講演では2025年を国連が国際協同組合年と宣言したことの意味と目的の説明があり、国連の場で世界の多くの国々が参加して決議した意味、既存の法律や規制を改善する、制度を見直すことを求めていると説明されました。ご自身も世界各国の協同組合を視察して来た経験から、世界と日本の協同組合の違いと日本の協同組合の課題を指摘され、員外利用規制は日本独自のルールで早急に見直しをしなければいけない部分と説明されました。他には、社会的ポジションの低さ、協同組合基本法の不在、ナショナルセンターづくりが必要、協同組合の垣根を超えた連携と経済活動が鍵で、今後は個別の協同組合だけが生き残ることは難しい時代になっていると指摘されました。

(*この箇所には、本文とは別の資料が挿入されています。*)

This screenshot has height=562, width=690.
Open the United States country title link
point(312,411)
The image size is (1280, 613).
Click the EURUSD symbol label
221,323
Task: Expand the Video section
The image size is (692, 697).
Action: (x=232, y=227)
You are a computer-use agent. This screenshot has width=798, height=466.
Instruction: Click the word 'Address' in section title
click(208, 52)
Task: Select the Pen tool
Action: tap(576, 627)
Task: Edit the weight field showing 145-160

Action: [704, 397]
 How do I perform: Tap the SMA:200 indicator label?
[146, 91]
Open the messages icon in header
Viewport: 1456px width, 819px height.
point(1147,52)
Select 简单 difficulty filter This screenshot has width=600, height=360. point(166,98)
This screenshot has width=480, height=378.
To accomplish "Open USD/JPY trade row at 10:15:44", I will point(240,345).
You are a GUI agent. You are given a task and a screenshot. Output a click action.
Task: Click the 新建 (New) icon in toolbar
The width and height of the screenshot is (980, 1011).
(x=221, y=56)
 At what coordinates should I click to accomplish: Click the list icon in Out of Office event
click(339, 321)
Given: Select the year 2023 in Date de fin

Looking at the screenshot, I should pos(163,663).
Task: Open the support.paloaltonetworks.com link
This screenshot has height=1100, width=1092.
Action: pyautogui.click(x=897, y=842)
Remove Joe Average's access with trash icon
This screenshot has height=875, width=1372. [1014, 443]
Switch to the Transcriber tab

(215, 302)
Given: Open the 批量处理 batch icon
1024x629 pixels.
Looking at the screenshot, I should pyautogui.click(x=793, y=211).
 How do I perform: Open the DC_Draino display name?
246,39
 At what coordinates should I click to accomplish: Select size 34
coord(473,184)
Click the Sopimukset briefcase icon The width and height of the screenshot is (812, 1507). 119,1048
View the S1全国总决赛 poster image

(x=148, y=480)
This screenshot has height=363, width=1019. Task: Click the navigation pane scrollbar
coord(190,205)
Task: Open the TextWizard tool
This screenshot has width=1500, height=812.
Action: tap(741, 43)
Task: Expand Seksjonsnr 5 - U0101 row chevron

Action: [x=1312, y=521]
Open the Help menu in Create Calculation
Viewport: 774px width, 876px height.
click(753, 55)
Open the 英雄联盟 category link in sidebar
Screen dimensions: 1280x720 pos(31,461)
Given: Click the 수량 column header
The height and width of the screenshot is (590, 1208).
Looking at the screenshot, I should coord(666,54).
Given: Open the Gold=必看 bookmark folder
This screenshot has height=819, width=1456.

1回目の国際協同組合年である2012年を契機にJCA(日本協同組合連携機構)が発足した経緯とその背景、そして、今後の課題について説明されました。

協同組合のアイデンティティについてもICA(国際協同組合同盟)の問題意識の言葉を紹介され、かなり激しい口調での危機意識と問題意識の元に「協同組合のアイデンティティの学習と協議を提起された意味」を理解する必要がある旨話され、JCAと日本生協連が提出した意見を紹介されました。また日本の協同組合の特徴として、組合員参加が指摘され、世界の協同組合では「組合員参加」は当たり前ではない、日本の特徴であるとの説明がありました。

最後に、世界的な視点でみると「労働者協同組合」は協同組合の大きな中心的な柱の一つになっている。日本でも2022年10月に労働者協同組合法が施行されたが、今後はもっと広がっていく可能性が大きいと話されました。海外の協同組合を視察すること、もっと海外にも目を向けて学ぶことの大切さも述べられました。

最後に、協同組合という社会システムの発展を考えたときに、協同組合の可能性は無限大であり、協同組合が目指す社会システムは資本主義でも社会主義でもない第三の道として「サードセクター」と言われ、市民がリードする社会システムであり、その意味は大きい。この協同組合の社会システムを国の制度として位置付けることが必要であり、そのためにも是非とも協同組合基本法の制定を求めていく事が大切であると締めくくられました。